Drummer's Skyfall 31B v4.2 aka SKYFALL-31B-V4.2-UNCENSORED-OPUS-4.6-ROLEPLAYING-100000X-XTREME-VALUE

Posted by TheLocalDrummer@reddit | LocalLLaMA | View on Reddit | 28 comments

Yes, Google stole my proprietary model size (31B). Yes, I plan to tune all the Gemma 4 models. Join us, and support the mission! Thank you all for the love <3

[-]

Specter_Origin@reddit

can someone make finetune of 26b-b4a which is better at function calling for opencode and cline, it seems to fall flat overtime on complex write calls xD

[-]

Specter_Origin@reddit

Btw, it was a parser issue on llama.cpp which has been fixed in new release, so if you are experiencing it please update your llama.cpp.

[-]

LoveMind_AI@reddit

joining the choir of people who very much want a drummer Gemma 4!

[-]

Nrgte@reddit

Okay what's the difference compared to 4.1?

[-]

Internet-Buddha@reddit

How does this compare to Magidonia, which is one of my favorite models!

[-]

rc_ym@reddit

It's worth it to try. I like it. It seems to have richer language but a very, very slight increase in non-sequiturs and impossiblisms. Very similar performance even with the larger size.

[-]

Sirosky@reddit

It's an upscale of Mistral Small, so it'll be better just by virtue of being larger. But in general, this model is exceptional, even by upscale standards.

[-]

AnonLlamaThrowaway@reddit

Can you explain what an "upscale" means vs a regular fine tune?

[-]

ttkciar@reddit

> Skyfall is "upscaled". How does that work?
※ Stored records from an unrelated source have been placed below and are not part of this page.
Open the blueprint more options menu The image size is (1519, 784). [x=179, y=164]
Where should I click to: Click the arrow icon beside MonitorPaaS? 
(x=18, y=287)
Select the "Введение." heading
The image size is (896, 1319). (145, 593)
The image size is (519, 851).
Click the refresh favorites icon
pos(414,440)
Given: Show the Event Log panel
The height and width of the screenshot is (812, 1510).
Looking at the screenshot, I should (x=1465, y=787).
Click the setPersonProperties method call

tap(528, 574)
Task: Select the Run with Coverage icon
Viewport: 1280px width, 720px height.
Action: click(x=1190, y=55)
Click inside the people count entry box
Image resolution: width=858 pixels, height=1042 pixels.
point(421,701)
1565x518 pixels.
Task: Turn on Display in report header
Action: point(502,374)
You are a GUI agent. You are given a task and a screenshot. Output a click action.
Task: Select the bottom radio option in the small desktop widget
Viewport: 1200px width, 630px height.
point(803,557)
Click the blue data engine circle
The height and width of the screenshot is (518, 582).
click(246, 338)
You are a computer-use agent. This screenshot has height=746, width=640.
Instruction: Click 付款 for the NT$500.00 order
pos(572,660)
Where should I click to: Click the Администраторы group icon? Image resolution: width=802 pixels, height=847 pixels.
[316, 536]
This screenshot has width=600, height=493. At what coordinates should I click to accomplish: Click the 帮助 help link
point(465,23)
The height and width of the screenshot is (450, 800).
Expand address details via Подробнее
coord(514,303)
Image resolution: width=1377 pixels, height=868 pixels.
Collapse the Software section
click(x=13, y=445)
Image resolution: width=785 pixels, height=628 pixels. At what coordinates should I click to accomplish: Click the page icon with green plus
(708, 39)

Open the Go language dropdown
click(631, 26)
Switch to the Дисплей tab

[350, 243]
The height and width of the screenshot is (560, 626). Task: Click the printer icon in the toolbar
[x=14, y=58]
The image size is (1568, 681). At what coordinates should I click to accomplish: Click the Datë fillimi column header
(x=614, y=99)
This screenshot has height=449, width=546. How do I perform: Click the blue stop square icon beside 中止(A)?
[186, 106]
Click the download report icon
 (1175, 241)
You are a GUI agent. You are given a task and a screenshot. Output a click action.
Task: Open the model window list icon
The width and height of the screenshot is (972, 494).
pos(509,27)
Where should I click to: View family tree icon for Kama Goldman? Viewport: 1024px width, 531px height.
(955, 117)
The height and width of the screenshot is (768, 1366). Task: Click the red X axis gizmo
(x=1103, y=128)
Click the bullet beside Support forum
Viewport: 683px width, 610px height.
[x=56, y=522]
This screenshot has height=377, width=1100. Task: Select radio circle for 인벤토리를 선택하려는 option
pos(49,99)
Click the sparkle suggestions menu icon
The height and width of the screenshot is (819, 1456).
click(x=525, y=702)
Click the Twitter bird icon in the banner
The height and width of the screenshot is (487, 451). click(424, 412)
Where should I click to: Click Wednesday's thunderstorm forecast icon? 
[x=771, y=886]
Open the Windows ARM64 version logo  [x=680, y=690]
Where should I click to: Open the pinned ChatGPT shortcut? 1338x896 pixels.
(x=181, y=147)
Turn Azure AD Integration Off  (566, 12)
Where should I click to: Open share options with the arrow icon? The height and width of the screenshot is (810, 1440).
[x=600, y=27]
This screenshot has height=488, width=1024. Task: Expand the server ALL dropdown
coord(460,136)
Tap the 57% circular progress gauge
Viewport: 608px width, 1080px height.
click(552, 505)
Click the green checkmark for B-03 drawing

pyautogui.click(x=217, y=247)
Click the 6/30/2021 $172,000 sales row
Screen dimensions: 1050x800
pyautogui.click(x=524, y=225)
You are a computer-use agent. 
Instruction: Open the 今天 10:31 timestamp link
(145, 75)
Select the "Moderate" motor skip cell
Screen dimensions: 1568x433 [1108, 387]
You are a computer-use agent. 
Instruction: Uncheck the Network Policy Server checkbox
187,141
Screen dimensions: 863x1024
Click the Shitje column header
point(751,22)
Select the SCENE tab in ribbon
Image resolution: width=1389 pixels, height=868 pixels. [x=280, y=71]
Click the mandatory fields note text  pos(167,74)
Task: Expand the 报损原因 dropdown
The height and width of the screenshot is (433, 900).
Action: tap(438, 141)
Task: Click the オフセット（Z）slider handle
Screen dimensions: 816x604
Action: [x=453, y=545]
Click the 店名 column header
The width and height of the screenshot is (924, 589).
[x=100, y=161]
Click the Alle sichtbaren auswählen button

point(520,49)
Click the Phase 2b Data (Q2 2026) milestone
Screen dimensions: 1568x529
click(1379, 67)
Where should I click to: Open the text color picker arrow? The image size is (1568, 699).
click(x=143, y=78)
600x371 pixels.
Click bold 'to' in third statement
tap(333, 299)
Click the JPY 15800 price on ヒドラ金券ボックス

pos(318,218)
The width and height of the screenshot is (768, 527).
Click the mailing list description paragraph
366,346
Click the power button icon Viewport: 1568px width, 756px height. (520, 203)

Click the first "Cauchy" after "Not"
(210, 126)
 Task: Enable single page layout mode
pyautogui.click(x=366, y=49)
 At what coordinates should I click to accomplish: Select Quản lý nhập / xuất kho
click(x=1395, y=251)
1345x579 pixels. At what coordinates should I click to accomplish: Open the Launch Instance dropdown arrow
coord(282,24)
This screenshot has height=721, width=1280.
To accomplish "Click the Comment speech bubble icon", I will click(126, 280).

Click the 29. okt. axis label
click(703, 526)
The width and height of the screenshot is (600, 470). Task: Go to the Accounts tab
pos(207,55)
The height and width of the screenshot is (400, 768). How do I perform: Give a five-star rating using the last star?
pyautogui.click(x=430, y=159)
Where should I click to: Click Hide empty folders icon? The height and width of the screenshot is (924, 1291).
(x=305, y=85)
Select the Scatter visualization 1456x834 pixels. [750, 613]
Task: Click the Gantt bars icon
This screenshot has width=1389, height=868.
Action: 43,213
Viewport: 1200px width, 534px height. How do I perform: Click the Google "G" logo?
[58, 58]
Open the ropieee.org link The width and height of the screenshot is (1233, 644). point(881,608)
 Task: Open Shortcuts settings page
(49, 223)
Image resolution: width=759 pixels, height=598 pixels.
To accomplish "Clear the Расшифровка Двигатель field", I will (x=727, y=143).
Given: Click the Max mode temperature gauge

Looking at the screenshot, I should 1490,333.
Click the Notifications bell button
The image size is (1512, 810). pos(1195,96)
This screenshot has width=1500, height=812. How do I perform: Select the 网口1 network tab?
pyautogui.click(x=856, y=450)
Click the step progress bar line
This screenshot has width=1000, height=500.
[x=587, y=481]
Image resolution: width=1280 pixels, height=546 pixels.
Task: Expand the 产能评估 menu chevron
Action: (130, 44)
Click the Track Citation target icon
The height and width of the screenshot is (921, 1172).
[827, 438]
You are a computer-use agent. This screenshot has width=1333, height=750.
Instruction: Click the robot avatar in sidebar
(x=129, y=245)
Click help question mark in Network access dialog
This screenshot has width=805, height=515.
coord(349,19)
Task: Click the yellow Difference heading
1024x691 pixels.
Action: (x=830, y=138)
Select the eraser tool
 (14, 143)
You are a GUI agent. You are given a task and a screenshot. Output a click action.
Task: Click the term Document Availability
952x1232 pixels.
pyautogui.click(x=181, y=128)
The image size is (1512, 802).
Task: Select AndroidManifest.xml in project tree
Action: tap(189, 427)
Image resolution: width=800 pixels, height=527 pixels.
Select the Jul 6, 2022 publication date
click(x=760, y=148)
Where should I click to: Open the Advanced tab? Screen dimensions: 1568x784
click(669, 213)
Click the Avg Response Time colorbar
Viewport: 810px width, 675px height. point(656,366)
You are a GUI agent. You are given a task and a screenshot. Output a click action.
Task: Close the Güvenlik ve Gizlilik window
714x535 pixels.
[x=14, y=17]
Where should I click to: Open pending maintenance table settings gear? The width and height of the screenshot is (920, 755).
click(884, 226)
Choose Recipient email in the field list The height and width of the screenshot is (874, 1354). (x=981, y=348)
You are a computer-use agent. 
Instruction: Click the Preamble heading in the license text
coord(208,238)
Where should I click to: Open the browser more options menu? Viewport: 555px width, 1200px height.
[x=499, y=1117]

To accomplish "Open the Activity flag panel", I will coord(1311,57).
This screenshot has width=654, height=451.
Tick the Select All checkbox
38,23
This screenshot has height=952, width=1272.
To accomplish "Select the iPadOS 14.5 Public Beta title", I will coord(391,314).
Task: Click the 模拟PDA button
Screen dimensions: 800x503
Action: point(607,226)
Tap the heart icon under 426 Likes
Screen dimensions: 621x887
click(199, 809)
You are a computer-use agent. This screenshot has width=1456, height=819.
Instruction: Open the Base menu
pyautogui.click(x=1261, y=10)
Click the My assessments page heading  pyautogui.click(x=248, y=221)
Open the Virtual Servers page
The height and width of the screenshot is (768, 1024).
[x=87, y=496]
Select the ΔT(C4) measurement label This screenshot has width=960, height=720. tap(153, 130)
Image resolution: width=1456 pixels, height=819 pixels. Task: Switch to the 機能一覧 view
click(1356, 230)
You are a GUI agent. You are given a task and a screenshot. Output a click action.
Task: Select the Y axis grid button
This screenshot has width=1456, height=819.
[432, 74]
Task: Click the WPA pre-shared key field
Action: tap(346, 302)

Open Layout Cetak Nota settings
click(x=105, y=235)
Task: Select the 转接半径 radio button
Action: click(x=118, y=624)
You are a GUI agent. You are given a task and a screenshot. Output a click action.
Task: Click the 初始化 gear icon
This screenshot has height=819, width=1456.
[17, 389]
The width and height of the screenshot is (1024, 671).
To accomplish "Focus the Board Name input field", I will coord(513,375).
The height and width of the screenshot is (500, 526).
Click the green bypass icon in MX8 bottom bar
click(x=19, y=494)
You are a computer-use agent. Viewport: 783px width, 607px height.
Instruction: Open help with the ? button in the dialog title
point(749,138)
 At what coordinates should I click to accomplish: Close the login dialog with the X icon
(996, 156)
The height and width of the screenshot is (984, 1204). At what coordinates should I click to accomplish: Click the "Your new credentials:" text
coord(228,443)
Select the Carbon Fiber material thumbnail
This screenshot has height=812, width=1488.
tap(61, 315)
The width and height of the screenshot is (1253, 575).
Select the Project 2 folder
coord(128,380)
It works by using Goddard's mergekit (or equivalent technology) to make something called a "passthrough self-merge". This means making a new model from the first two-thirds of its layers (or thereabouts; it usually needs some trial and error to find the right cut-off) and the last two-thirds of its layers, appended to each other.

This results in a model about 30% larger, because some middle layers have been duplicated. This has two effects:

Heuristics (generalized knowledge) which are encoded in this middle layer get applied twice, which means they present more strongly in the inference result,
It adds some redundancy to the model's parameters, so that further training is less likely to obliterate something important (what the field calls "catastrophic forgetting"). The optimizer (AdamW or whatever) is able to repurpose some of those parameters to encode new heuristics without losing the old ones.

The theory of why this works is still very much under development, but David Ng has been developing what he calls RYS theory which describes part of it. You could look him up if you want to learn more about it.

[-]

Chief_Broseph@reddit

Something similar to the RYS method? Been waiting for a good rp finetune of that one.

[-]

ttkciar@reddit

Yes, you will notice I mention RYS theory in the last paragraph.

[-]

Sirosky@reddit

My layman's understanding is that additional layers were added on top of the model before tuning, resulting in a fatter but (hopefully) superior finetune. All the Skyfall models back to v1 are upscales of Mistral Small and its derivatives.

Folks on the Discord server did a blind test of Skyfall v2 vs. the same-generation Cydonia, and the preference was overwhelmingly for Skyfall, so it seems like upscaling does work, even if it comes at the expense of the model's VRAM requirements / speed.

[-]

freia_pr_fr@reddit

Should we start a r/locallamacirclejerk ?

[-]

TheLocalDrummer@reddit (OP)

It exists. You just need to add one more L

r/localllamacirclejerk

[-]

evenyourcopdad@reddit

be the change you want to see in the world

unless you're not going to do it right. then just leave it for someone that will.

[-]

jacek2023@reddit

Waiting for Drumminggemmas

[-]

LegacyRemaster@reddit

The name I needed